The redeveloped Philip Baxter College opened in Semester 1, 2014. It accommodates 201 students in a mixture of rooms with either en suite or shared bathroom facilities. Philip Baxter College has expansive common and study areas as well as a rooftop garden. The College shares landscaped garden areas with Basser, Goldstein and the newly established residences; Fig Tree Hall and Colombo House.

== Student Life ==
The College engages in a variety of social and sporting events annually, including the inter-college competition known as The Ruth Wheen Cup, along with off-campus activities in Coogee, Randwick, and Sydney CBD. Residents, fondly referred to as "ressies," take part in weekly coffee nights where the House Committee introduces new activities, events, and updates to the broader college community.

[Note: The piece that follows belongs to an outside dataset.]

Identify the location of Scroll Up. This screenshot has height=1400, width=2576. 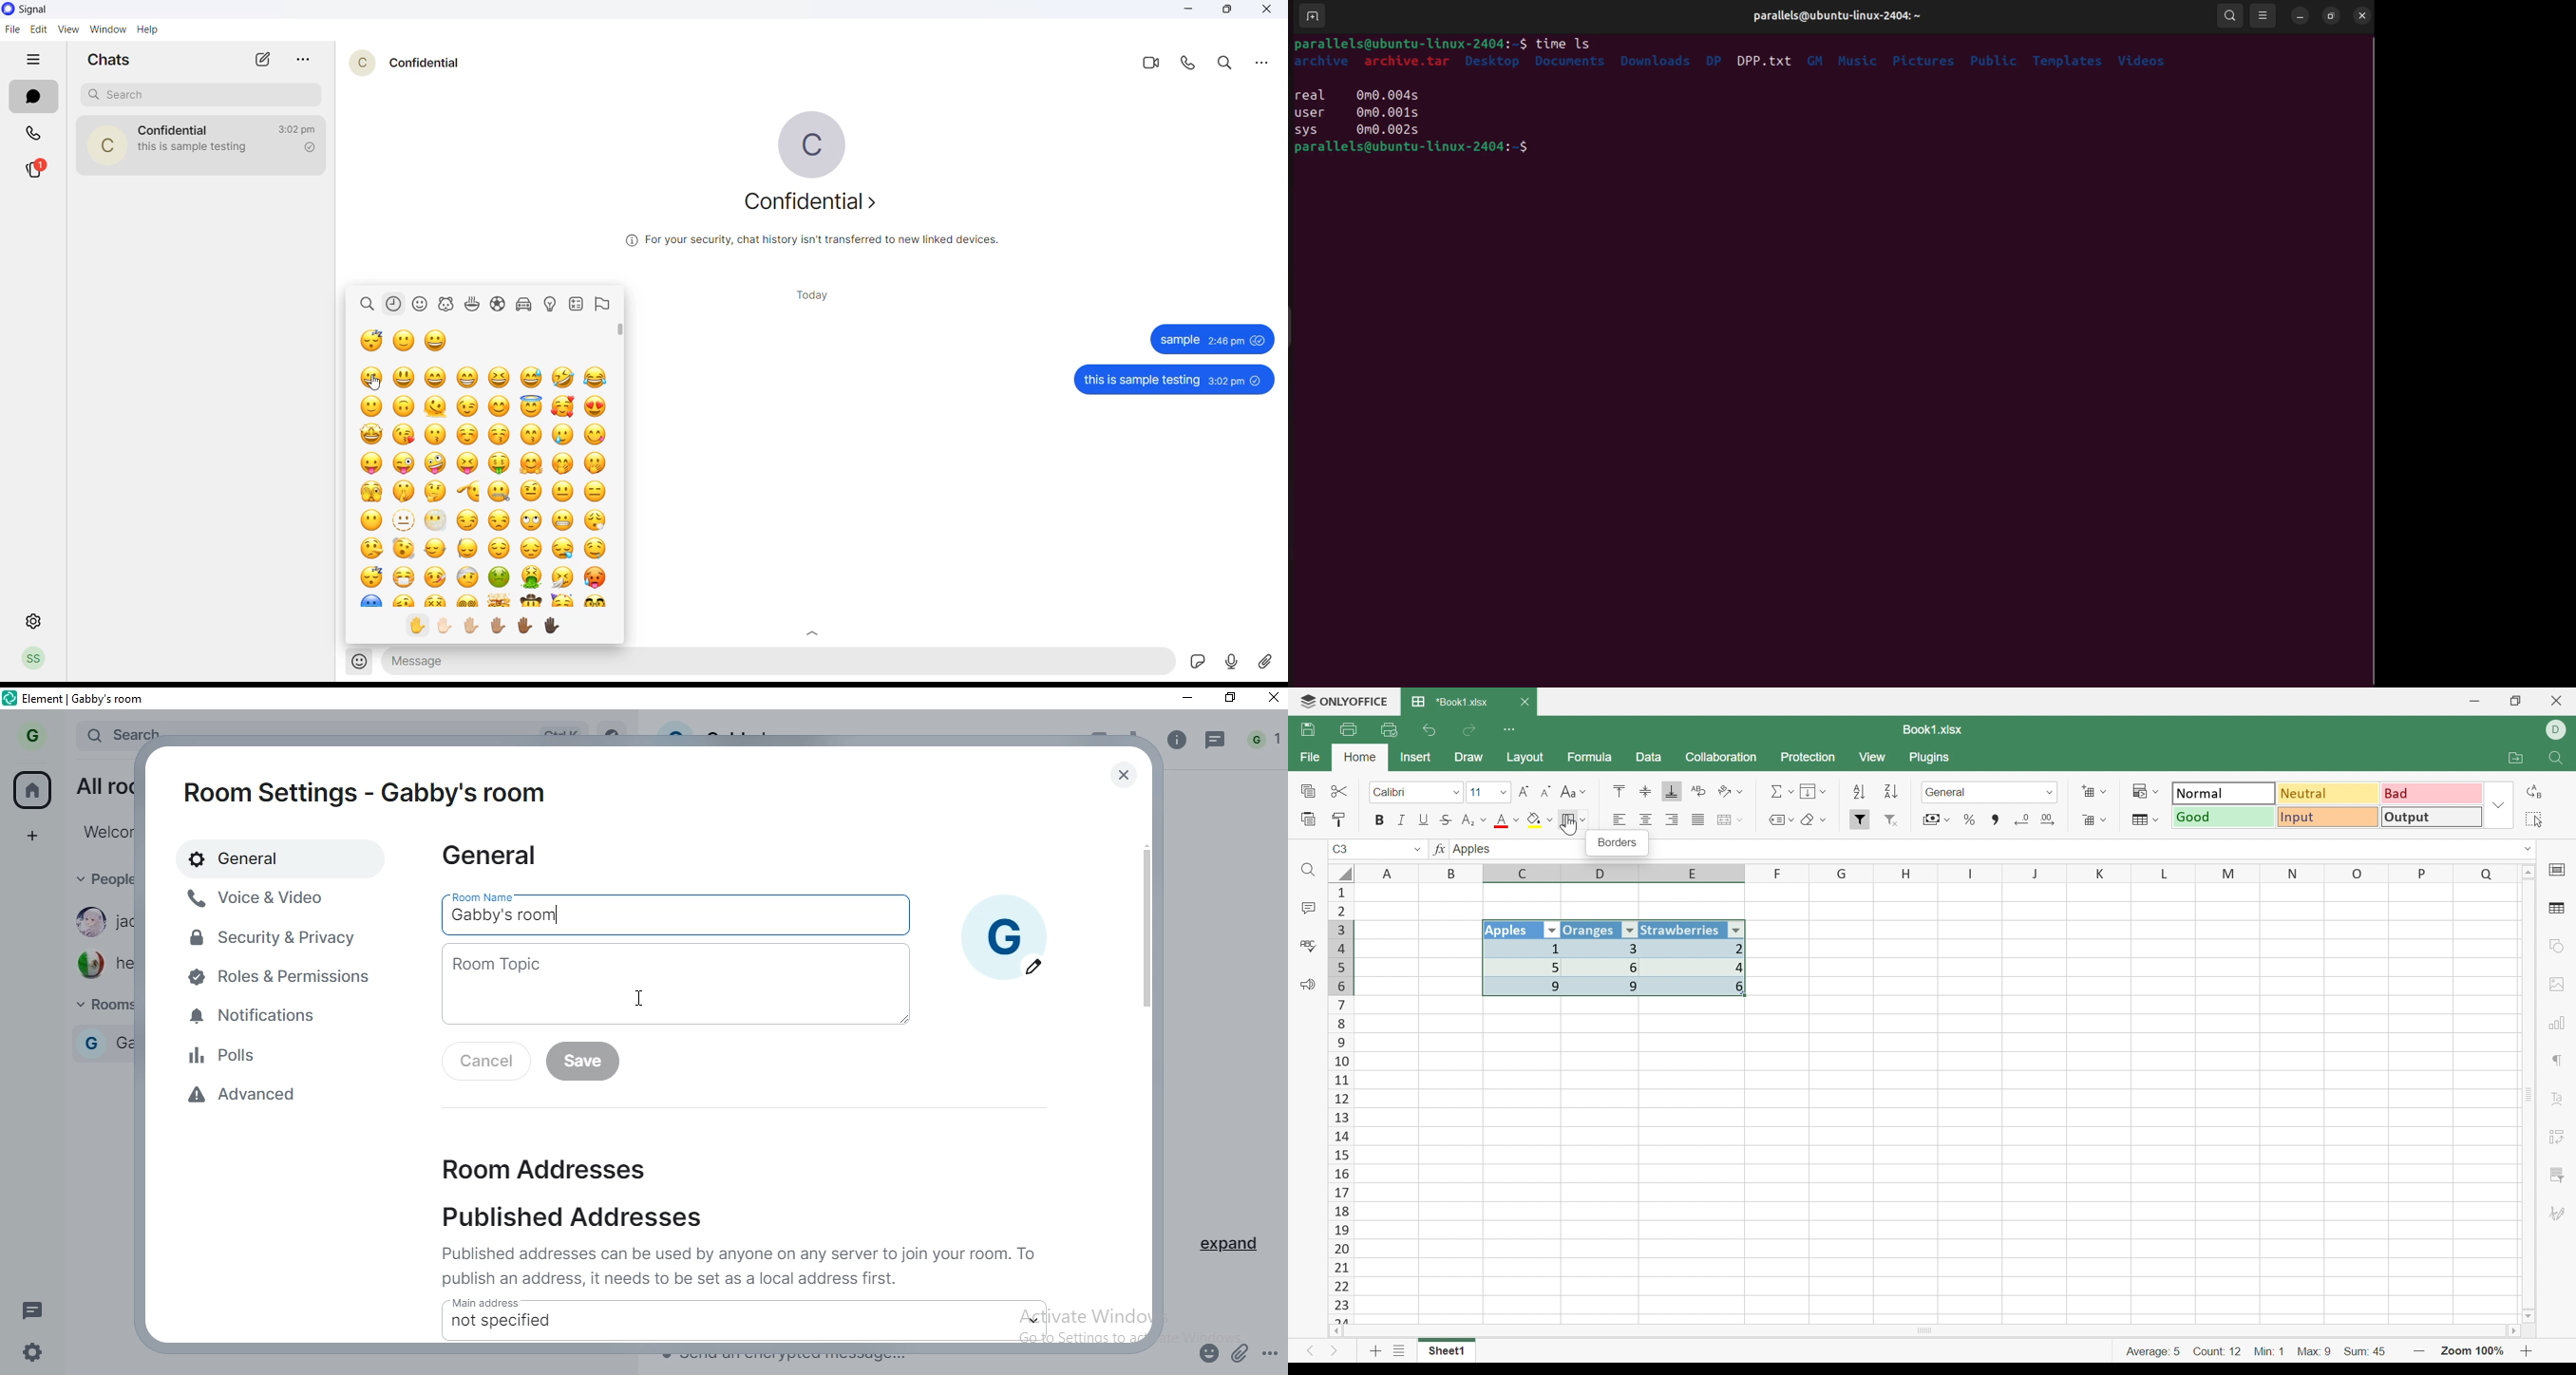
(2530, 871).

All student activities are coordinated by the student elected House Committee and overseen by the Dean of College. Recurring activities include harbour cruises on Sydney Harbour, with sister colleges attending; the "Baxter Ball"; "REXTAB" - where ex-residents ("exressies") are invited to attend and "Baxyard Blitz" where an entire floor of the college themes and decorates their living spaces to be judged by the Dean of College. Valedictory dinners are served at the conclusion of each teaching period, often with speeches from notable guest speakers, the dean and House Committee president

Residents at Baxter are also encouraged to produce new traditions and enterprises. A notable example is the "J&D" coffee cart which is run by students and services all of the Kensington Colleges. The profits from the cart are donated to a charitable cause.